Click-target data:
┄┄┄┄┄┄
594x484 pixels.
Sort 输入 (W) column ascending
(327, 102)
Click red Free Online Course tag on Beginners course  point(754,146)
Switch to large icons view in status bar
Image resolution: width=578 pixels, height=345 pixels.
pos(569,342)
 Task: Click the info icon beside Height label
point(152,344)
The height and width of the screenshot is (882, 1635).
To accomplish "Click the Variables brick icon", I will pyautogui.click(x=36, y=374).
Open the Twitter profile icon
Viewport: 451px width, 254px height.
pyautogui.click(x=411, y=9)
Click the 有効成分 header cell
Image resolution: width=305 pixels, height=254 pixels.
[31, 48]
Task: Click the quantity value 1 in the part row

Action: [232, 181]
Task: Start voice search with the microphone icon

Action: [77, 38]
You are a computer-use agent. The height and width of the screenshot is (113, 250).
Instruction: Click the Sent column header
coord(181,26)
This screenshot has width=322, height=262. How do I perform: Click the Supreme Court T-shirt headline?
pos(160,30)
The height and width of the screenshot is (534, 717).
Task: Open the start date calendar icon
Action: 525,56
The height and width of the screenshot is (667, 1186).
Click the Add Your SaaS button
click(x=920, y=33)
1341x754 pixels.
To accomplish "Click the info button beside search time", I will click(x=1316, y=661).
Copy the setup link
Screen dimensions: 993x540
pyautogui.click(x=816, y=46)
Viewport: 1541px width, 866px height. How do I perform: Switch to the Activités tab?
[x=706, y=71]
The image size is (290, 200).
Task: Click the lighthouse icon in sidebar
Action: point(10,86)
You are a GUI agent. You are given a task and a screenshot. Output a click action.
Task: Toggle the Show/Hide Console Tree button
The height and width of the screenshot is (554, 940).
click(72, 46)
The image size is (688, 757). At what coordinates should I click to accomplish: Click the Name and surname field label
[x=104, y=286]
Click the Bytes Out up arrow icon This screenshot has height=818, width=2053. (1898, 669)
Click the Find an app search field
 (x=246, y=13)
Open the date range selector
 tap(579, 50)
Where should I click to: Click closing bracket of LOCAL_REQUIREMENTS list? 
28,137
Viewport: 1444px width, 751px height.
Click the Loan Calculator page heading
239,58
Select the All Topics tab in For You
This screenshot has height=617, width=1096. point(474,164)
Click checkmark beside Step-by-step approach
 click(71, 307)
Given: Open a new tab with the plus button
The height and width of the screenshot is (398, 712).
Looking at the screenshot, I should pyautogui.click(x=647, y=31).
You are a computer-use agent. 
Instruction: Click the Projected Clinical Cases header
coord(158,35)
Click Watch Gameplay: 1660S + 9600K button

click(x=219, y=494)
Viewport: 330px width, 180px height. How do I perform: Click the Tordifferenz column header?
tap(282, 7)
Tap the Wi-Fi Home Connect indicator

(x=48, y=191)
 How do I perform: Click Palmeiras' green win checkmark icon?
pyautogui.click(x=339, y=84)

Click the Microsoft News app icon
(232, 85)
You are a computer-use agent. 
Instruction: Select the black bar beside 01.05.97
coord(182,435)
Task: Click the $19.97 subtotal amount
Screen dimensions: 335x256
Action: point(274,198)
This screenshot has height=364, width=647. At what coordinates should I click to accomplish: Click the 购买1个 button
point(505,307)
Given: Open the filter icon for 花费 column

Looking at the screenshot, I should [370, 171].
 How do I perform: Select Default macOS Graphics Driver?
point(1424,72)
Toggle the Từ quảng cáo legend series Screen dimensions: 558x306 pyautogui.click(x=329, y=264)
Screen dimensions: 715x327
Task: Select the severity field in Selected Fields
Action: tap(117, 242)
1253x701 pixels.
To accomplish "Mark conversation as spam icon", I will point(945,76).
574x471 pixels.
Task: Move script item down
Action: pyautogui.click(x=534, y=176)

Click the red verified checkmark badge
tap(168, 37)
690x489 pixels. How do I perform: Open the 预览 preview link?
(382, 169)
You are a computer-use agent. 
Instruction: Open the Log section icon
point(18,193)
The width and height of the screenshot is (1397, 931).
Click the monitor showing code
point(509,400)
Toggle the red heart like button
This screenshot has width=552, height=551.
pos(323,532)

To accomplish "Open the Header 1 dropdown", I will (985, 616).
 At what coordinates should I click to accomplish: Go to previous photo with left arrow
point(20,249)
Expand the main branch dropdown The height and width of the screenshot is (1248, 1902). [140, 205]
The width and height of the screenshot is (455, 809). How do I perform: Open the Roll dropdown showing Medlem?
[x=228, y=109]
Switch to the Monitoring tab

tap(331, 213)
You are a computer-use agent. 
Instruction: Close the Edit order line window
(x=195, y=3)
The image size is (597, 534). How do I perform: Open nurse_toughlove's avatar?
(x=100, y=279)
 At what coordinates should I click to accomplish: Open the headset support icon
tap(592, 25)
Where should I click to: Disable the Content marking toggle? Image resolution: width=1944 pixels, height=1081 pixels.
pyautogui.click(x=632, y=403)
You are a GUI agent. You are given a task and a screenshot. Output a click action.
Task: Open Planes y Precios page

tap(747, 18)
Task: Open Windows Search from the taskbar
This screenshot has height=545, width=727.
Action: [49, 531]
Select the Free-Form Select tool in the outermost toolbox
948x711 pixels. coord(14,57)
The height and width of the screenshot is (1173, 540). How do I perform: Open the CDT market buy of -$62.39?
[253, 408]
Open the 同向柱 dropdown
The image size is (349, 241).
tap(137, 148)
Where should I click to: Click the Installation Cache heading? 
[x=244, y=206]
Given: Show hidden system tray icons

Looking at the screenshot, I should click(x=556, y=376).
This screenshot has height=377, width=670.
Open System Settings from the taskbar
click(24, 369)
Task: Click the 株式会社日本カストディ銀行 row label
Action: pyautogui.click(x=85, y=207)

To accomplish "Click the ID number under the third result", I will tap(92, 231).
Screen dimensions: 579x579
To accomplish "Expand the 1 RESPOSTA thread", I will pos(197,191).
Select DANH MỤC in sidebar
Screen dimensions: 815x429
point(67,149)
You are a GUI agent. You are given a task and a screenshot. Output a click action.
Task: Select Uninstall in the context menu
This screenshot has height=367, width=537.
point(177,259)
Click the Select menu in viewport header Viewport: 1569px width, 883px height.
┄┄┄┄┄┄
## Set problem
Rewrite the listing, substituting "How can I carry out" for each occurrence of "How do I perform" and leaving everything else unchanged.

## Task output
594x484 pixels.
Sort 输入 (W) column ascending
(327, 102)
Click red Free Online Course tag on Beginners course  point(754,146)
Switch to large icons view in status bar
Image resolution: width=578 pixels, height=345 pixels.
pos(569,342)
 Task: Click the info icon beside Height label
point(152,344)
The height and width of the screenshot is (882, 1635).
To accomplish "Click the Variables brick icon", I will pyautogui.click(x=36, y=374).
Open the Twitter profile icon
Viewport: 451px width, 254px height.
pyautogui.click(x=411, y=9)
Click the 有効成分 header cell
Image resolution: width=305 pixels, height=254 pixels.
[31, 48]
Task: Click the quantity value 1 in the part row

Action: [232, 181]
Task: Start voice search with the microphone icon

Action: [77, 38]
You are a computer-use agent. The height and width of the screenshot is (113, 250).
Instruction: Click the Sent column header
coord(181,26)
This screenshot has width=322, height=262. How can I carry out: Click the Supreme Court T-shirt headline?
pos(160,30)
The height and width of the screenshot is (534, 717).
Task: Open the start date calendar icon
Action: 525,56
The height and width of the screenshot is (667, 1186).
Click the Add Your SaaS button
click(x=920, y=33)
1341x754 pixels.
To accomplish "Click the info button beside search time", I will click(x=1316, y=661).
Copy the setup link
Screen dimensions: 993x540
pyautogui.click(x=816, y=46)
Viewport: 1541px width, 866px height. How can I carry out: Switch to the Activités tab?
[x=706, y=71]
The image size is (290, 200).
Task: Click the lighthouse icon in sidebar
Action: point(10,86)
You are a GUI agent. You are given a task and a screenshot. Output a click action.
Task: Toggle the Show/Hide Console Tree button
The height and width of the screenshot is (554, 940).
click(72, 46)
The image size is (688, 757). At what coordinates should I click to accomplish: Click the Name and surname field label
[x=104, y=286]
Click the Bytes Out up arrow icon This screenshot has height=818, width=2053. (1898, 669)
Click the Find an app search field
 (x=246, y=13)
Open the date range selector
 tap(579, 50)
Where should I click to: Click closing bracket of LOCAL_REQUIREMENTS list? 
28,137
Viewport: 1444px width, 751px height.
Click the Loan Calculator page heading
239,58
Select the All Topics tab in For You
This screenshot has height=617, width=1096. point(474,164)
Click checkmark beside Step-by-step approach
 click(71, 307)
Given: Open a new tab with the plus button
The height and width of the screenshot is (398, 712).
Looking at the screenshot, I should pyautogui.click(x=647, y=31).
You are a computer-use agent. 
Instruction: Click the Projected Clinical Cases header
coord(158,35)
Click Watch Gameplay: 1660S + 9600K button

click(x=219, y=494)
Viewport: 330px width, 180px height. How can I carry out: Click the Tordifferenz column header?
tap(282, 7)
Tap the Wi-Fi Home Connect indicator

(x=48, y=191)
 How can I carry out: Click Palmeiras' green win checkmark icon?
pyautogui.click(x=339, y=84)

Click the Microsoft News app icon
(232, 85)
You are a computer-use agent. 
Instruction: Select the black bar beside 01.05.97
coord(182,435)
Task: Click the $19.97 subtotal amount
Screen dimensions: 335x256
Action: point(274,198)
This screenshot has height=364, width=647. At what coordinates should I click to accomplish: Click the 购买1个 button
point(505,307)
Given: Open the filter icon for 花费 column

Looking at the screenshot, I should [370, 171].
 How can I carry out: Select Default macOS Graphics Driver?
point(1424,72)
Toggle the Từ quảng cáo legend series Screen dimensions: 558x306 pyautogui.click(x=329, y=264)
Screen dimensions: 715x327
Task: Select the severity field in Selected Fields
Action: tap(117, 242)
1253x701 pixels.
To accomplish "Mark conversation as spam icon", I will point(945,76).
574x471 pixels.
Task: Move script item down
Action: pyautogui.click(x=534, y=176)

Click the red verified checkmark badge
tap(168, 37)
690x489 pixels. How can I carry out: Open the 预览 preview link?
(382, 169)
You are a computer-use agent. 
Instruction: Open the Log section icon
point(18,193)
The width and height of the screenshot is (1397, 931).
Click the monitor showing code
point(509,400)
Toggle the red heart like button
This screenshot has width=552, height=551.
pos(323,532)

To accomplish "Open the Header 1 dropdown", I will (985, 616).
 At what coordinates should I click to accomplish: Go to previous photo with left arrow
point(20,249)
Expand the main branch dropdown The height and width of the screenshot is (1248, 1902). [140, 205]
The width and height of the screenshot is (455, 809). How can I carry out: Open the Roll dropdown showing Medlem?
[x=228, y=109]
Switch to the Monitoring tab

tap(331, 213)
You are a computer-use agent. 
Instruction: Close the Edit order line window
(x=195, y=3)
The image size is (597, 534). How can I carry out: Open nurse_toughlove's avatar?
(x=100, y=279)
 At what coordinates should I click to accomplish: Open the headset support icon
tap(592, 25)
Where should I click to: Disable the Content marking toggle? Image resolution: width=1944 pixels, height=1081 pixels.
pyautogui.click(x=632, y=403)
You are a GUI agent. You are given a task and a screenshot. Output a click action.
Task: Open Planes y Precios page

tap(747, 18)
Task: Open Windows Search from the taskbar
This screenshot has height=545, width=727.
Action: [49, 531]
Select the Free-Form Select tool in the outermost toolbox
948x711 pixels. coord(14,57)
The height and width of the screenshot is (1173, 540). How can I carry out: Open the CDT market buy of -$62.39?
[253, 408]
Open the 同向柱 dropdown
The image size is (349, 241).
tap(137, 148)
Where should I click to: Click the Installation Cache heading? 
[x=244, y=206]
Given: Show hidden system tray icons

Looking at the screenshot, I should click(x=556, y=376).
This screenshot has height=377, width=670.
Open System Settings from the taskbar
click(24, 369)
Task: Click the 株式会社日本カストディ銀行 row label
Action: pyautogui.click(x=85, y=207)

To accomplish "Click the ID number under the third result", I will tap(92, 231).
Screen dimensions: 579x579
To accomplish "Expand the 1 RESPOSTA thread", I will pos(197,191).
Select DANH MỤC in sidebar
Screen dimensions: 815x429
point(67,149)
You are a GUI agent. You are given a task and a screenshot. Output a click action.
Task: Select Uninstall in the context menu
This screenshot has height=367, width=537.
point(177,259)
Click the Select menu in viewport header Viewport: 1569px width, 883px height.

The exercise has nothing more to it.